## The input
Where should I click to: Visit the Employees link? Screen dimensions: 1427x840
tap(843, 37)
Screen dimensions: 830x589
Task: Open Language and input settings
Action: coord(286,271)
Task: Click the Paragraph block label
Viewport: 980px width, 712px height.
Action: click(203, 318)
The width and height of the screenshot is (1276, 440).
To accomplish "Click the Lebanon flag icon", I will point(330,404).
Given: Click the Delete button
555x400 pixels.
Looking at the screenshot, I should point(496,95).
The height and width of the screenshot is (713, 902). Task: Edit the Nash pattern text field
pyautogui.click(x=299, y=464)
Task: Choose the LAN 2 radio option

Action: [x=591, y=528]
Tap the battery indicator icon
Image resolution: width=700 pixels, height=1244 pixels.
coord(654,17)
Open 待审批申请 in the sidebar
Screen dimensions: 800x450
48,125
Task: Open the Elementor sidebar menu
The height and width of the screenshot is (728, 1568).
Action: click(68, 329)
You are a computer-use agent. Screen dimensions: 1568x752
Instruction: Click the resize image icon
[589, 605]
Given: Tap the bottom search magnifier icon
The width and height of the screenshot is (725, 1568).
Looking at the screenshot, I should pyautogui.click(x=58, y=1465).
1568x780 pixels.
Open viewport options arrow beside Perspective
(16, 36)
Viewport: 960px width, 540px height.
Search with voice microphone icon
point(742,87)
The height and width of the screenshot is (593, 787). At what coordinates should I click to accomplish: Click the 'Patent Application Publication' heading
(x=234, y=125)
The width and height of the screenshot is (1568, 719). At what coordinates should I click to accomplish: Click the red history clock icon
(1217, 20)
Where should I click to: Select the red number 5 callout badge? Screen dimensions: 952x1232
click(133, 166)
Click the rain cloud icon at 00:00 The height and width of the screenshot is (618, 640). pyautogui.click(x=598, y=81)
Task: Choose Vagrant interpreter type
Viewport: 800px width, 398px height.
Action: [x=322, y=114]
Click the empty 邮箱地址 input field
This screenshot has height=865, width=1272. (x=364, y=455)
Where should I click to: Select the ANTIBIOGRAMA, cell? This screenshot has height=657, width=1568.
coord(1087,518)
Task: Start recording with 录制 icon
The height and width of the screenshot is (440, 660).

## Goal of the exercise
Return the material exactly as it stands above, but only from its first line to the line containing "Task: Click the Paragraph block label", both ends included.

## Result of this task
Where should I click to: Visit the Employees link? Screen dimensions: 1427x840
tap(843, 37)
Screen dimensions: 830x589
Task: Open Language and input settings
Action: coord(286,271)
Task: Click the Paragraph block label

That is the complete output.